» Extracted material:
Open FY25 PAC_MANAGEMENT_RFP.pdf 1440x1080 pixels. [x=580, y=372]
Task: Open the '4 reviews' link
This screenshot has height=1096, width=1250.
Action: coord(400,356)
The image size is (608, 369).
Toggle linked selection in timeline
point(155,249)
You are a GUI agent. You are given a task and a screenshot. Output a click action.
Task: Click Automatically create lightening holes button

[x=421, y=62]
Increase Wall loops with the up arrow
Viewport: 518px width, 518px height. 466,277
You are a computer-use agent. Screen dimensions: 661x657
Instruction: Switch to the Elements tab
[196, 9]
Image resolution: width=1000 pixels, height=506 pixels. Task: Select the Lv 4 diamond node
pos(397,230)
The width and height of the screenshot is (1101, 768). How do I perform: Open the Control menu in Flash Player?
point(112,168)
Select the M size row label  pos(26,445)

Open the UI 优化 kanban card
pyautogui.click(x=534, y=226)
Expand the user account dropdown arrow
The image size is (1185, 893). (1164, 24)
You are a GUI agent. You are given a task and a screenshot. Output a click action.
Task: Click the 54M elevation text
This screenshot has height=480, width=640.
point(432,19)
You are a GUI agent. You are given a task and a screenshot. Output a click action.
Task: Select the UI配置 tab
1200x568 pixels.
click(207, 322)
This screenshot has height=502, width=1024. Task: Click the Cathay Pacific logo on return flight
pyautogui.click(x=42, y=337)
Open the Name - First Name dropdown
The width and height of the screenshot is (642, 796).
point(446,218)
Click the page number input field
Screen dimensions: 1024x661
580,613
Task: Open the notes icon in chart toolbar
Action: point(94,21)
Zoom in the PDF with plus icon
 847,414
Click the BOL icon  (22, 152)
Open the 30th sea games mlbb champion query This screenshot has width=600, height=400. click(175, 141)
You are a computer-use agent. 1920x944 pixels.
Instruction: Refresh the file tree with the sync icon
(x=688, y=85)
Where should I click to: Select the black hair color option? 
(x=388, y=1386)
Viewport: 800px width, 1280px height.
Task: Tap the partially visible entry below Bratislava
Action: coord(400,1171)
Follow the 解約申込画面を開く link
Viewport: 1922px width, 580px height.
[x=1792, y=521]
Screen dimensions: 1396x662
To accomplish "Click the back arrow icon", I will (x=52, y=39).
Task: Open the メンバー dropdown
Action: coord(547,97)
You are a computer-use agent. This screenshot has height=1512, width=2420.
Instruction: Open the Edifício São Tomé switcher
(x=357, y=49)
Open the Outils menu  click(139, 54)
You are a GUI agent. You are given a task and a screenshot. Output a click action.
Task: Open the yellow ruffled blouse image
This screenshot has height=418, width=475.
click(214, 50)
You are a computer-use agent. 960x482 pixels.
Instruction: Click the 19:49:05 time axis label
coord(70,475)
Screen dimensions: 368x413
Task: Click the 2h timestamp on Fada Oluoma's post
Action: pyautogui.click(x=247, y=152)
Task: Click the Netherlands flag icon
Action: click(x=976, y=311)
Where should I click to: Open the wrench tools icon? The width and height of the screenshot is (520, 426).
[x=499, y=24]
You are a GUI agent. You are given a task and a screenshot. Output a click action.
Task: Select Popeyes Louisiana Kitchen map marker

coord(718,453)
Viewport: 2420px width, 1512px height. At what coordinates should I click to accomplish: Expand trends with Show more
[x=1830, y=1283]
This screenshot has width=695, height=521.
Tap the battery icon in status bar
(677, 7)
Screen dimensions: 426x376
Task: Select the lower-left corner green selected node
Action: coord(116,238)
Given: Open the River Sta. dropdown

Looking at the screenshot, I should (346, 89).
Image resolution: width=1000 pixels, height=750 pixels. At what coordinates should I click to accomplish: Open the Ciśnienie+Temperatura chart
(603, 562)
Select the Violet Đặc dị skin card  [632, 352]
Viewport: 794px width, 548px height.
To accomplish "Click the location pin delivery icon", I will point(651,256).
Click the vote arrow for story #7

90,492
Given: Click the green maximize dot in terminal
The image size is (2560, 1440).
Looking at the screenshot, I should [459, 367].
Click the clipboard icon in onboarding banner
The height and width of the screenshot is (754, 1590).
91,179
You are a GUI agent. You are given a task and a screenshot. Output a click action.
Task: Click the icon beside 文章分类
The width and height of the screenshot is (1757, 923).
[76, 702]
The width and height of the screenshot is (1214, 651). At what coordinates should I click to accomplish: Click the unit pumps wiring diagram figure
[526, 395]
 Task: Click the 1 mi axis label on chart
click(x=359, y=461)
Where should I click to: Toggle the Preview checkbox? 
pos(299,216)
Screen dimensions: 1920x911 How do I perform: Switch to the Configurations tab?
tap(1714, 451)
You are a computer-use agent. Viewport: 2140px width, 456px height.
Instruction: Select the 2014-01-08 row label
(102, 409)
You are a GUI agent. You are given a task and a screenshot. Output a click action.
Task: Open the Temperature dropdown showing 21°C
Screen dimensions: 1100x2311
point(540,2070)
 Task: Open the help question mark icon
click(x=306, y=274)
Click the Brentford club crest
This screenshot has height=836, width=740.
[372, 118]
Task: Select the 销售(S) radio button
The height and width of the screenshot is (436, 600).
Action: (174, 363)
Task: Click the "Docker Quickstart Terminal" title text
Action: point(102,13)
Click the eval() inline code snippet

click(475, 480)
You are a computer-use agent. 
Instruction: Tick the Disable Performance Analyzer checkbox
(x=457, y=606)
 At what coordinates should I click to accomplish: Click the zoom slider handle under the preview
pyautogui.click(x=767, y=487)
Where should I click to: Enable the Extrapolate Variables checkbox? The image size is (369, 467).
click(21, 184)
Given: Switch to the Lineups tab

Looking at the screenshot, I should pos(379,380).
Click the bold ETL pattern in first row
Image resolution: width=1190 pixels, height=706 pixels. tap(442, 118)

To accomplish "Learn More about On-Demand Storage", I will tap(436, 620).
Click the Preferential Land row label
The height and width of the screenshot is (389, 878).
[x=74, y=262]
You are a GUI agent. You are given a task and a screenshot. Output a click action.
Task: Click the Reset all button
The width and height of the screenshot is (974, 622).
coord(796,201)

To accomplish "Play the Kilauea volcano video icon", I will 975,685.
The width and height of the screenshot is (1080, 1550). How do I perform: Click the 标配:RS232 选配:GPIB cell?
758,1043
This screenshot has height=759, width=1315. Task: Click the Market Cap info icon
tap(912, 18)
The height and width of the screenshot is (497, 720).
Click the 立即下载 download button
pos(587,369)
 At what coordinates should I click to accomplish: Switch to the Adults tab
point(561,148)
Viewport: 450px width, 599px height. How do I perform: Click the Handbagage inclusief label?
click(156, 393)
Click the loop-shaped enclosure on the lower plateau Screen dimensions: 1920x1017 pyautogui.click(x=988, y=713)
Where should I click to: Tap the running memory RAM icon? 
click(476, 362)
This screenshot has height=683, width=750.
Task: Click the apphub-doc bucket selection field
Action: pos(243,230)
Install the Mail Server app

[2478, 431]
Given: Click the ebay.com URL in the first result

» Exercise objective: From the entries above, copy every line where the word "computer" shows up.

» Solution for this problem:
You are a computer-use agent. Screen dimensions: 661x657
You are a computer-use agent. 1920x944 pixels.
You are a computer-use agent. This screenshot has height=1512, width=2420.
You are a computer-use agent. 960x482 pixels.
You are a computer-use agent. Viewport: 2140px width, 456px height.
You are a computer-use agent. 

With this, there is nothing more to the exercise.